Est-ce pour autant que je vais baisser les bras ?
Jamais.
Dans un très beau film qui a marqué mon adolescence, American Beauty, le personnage interprété par Annette Bening charge un pistolet en se répétant :
« I refuse to be a victim. »
Je refuse d’être une victime.
Cette réplique m’est restée en tête.
Parfois, j’accepte la pluie pendant cinq minutes. Je pars marcher. Je fais des squats ou du gainage. Puis je retourne écrire et créer.
À quoi ressemblera votre réussite ?
Si vous ne vous laissez pas dévorer par les réseaux sociaux et leurs mécanismes d’addiction…
Si vous réussissez à vous fixer des objectifs…
Si vous apprenez à vous organiser et à travailler avec régularité…
Alors, vous augmenterez considérablement vos chances de réussir.
Cette réussite ne se comptera peut-être pas en millions d’euros.
Elle se chiffrera peut-être « seulement » à six chiffres, entre 100 000 et 300 000 euros.
Ou peut-être prendra-t-elle une autre forme : plus de liberté, un métier que vous aimez, des clients que vous choisissez ou davantage de temps pour votre famille.
Mais ce sera une réussite pleine de sens.
Ce sera la vôtre.
Elle demandera des efforts. De l’apprentissage.
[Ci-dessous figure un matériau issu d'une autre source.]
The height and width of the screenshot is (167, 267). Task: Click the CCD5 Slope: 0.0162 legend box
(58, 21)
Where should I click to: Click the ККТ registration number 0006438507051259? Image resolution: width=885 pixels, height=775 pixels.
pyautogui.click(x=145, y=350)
De la patience.
Et, parfois, l’aide d’un Didier Deschamps qui vous hurle dessus à la mi-temps pour vous remotiver et vous montrer la voie.
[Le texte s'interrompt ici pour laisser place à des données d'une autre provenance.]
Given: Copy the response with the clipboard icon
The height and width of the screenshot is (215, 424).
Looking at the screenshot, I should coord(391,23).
Eh oui : avoir à ses côtés un sélectionneur qui a déjà été champion du monde et qui connaît le chemin, cela compte.
La méthode ne remplace pas la volonté
Je reste réaliste : il existe probablement un plafond dans certains domaines.
Nous ne sommes pas tous égaux en matière de concentration, de créativité ou de capacité à encaisser de longues journées de travail.
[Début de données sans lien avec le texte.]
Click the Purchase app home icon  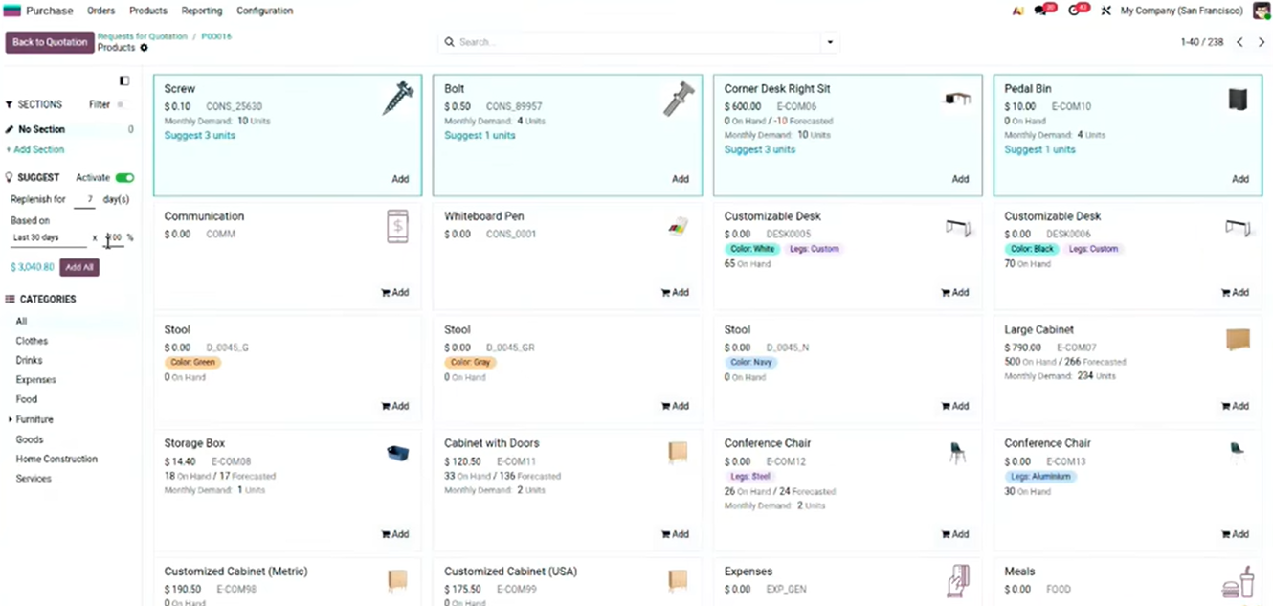12,11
Nous ne possédons pas tous le même vécu, les mêmes expériences professionnelles, les mêmes ressources ni les mêmes opportunités.
Mais nous sommes surtout inégaux dans notre volonté de réussir.
Un formateur, un mentor ou un coach peut vous fournir une méthode. Il peut vous aider à éviter des erreurs, à progresser plus vite et à retrouver la bonne direction lorsque vous vous égarez.
En revanche, il ne peut pas travailler à votre place.
Je peux vous fournir la méthode.
Mais je ne peux pas vous donner la discipline.
Ni l’œil du tigre.
Votre histoire, c’est à vous de l’écrire.